Do you know your life’s purpose?

I am not religious. Although I was raised in the Mormon faith, I currently hold no belief in a personal god or any other type of intelligent creator. I don’t pretend to understand how the universe and everything in it came to be (although I’ve read some pretty cool theories), and I’m (usually) okay with the mystery. I love this planet and this life just as it is and derive meaning without any need for supernatural forces.

I realize many Fake Plastic Fish readers hold different beliefs and that’s fine with me. I only preface my post this way because what I’m about to share and the questions I want to ask you are normally discussed within the context of religion or other spiritual system. But to me, knowing our place and purpose in this life is basic, simple, and completely natural.

So here goes. A few days ago, I was walking home from the BART station very late at night and feeling tired and overwhelmed once again. I’d finished a day at my accounting job and was contemplating work I still needed to do for the Oakland Earth Expo. The thought crossed my mind, as it has many times in the last two years, that I could just stop. Quit. Give up blogging and activism and reaching out to strangers. I could go back to my private little life of watching movies, playing with my kitties, and hanging out with Michael. What’s wrong with that?

These kinds of thoughts come when I’m tired and usually dissolve as soon as I’ve had enough sleep. I know that, and was in the process of reminding myself of this fact, when I was stopped dead in my tracks by an inner voice that said, “You can’t quit because this isn’t yours to quit in the first place. The blog… the activism… the reaching out… you don’t do them; they do you.”

I’ve heard this voice before — once on top of a peak overlooking Death Valley and once during last year’s all night vision fast — and I absolutely trust it. If I were religious, I’d probably say it was God. Since I’m not, I just think it’s something we all have inside us that knows precisely who we are and our place in this world, something preverbal and very primal, that can’t be fooled by the machinations of our left brains. The part of us that understands how ultimately, there’s no separation between us and anything else.

I had all kinds of other realizations that night too. It was kind of like being on acid, actually, except without the cool hallucinations. I understood that my eco activism, and this blog in particular, are expressions of my ultimate place in this world, my purpose, and that to quit right now would be a rejection of who I am, in the largest possible sense. I also realized that the parts of me that I perceive as character flaws… jealousy, perfectionism, obsession, even procrastination… are part of what make me perfectly and uniquely suited to carry out that purpose. And finally, I realized how much I love Oakland and that in addition to finding my place in terms of life purpose, I’ve also found my place geographically… the place where I feel truly at home.
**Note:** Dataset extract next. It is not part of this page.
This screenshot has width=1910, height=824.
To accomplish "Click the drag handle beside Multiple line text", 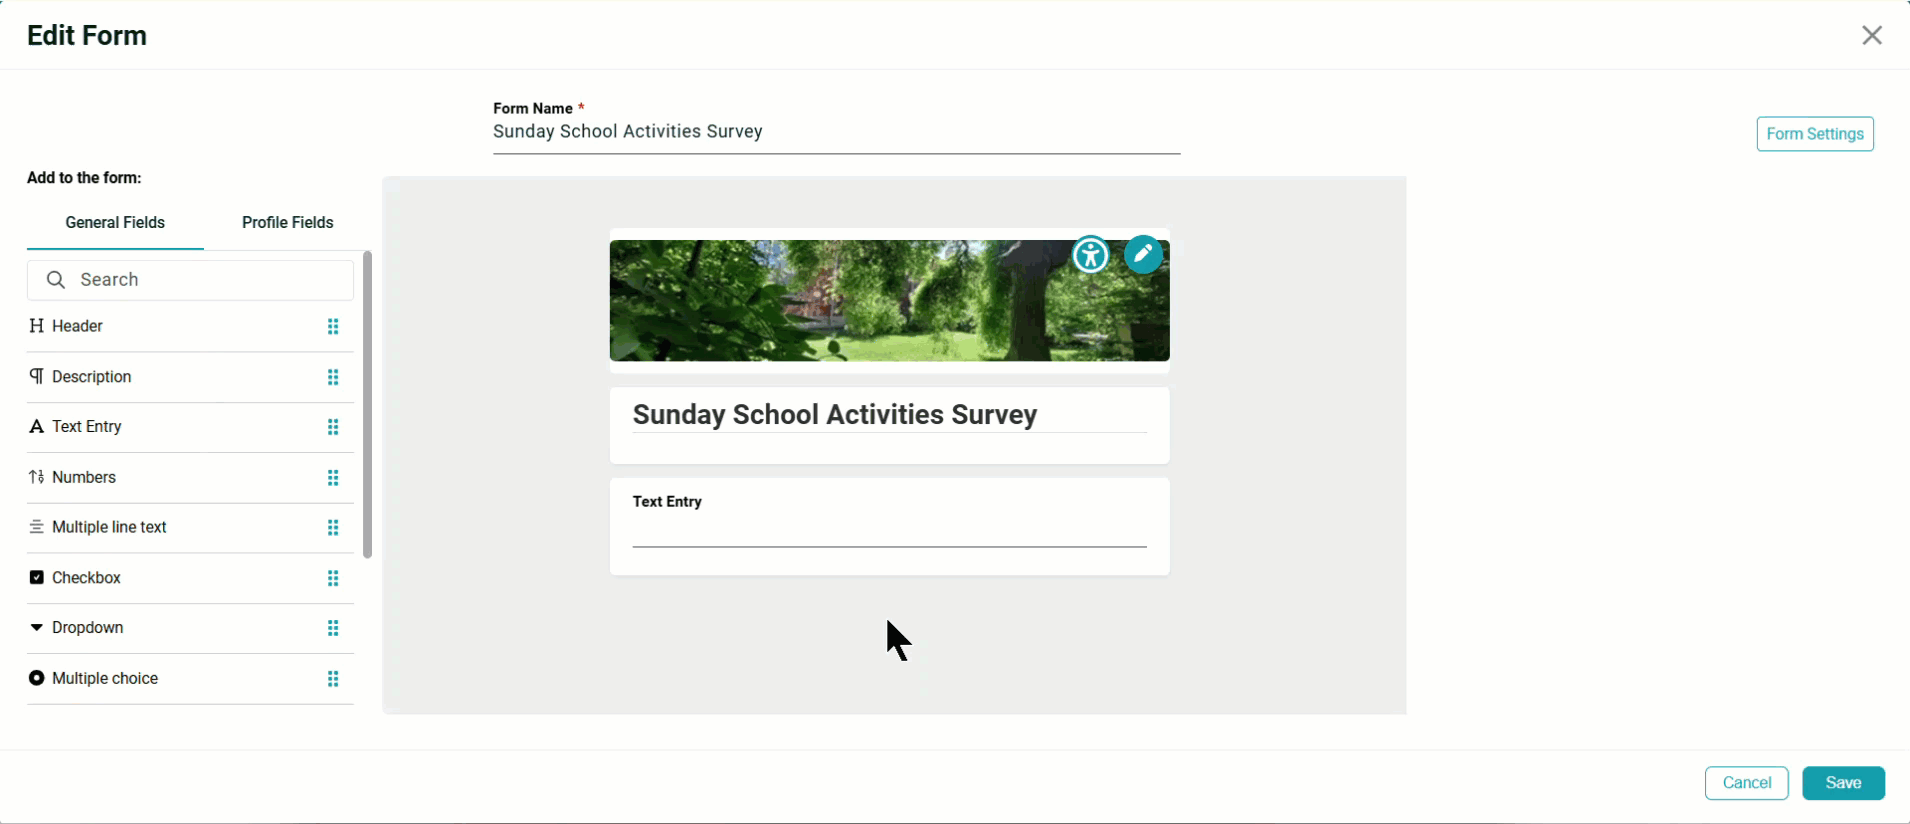I will click(x=333, y=528).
When I tried explaining these things to Michael, he thought it all sounded pretentious. And maybe it does. But to me, it feels like the opposite of pretension… like total humility. Because there’s nothing in it I can own for myself, in the small sense. Nothing for the ego to grasp and claim for itself, try as it might.

So, if this makes any sense at all to you, I’d love to know what you think. Do you know why you’re here and what your purpose is on this planet? Do religion or spirituality play a part? Are you searching to figure out who you are and what you should be doing? Are you content to simply be?

One Response to “Do you know your life’s purpose?”

  1. David, you just keep making those glass straws and spreading happiness. Although we have only met via the Internet, I can tell we’re kindred spirits.

    🙂

    Everyone, thanks for your input. I love how we all find meaning in our own ways, and that the Web makes it possible to share in ways we never could have just a few years ago.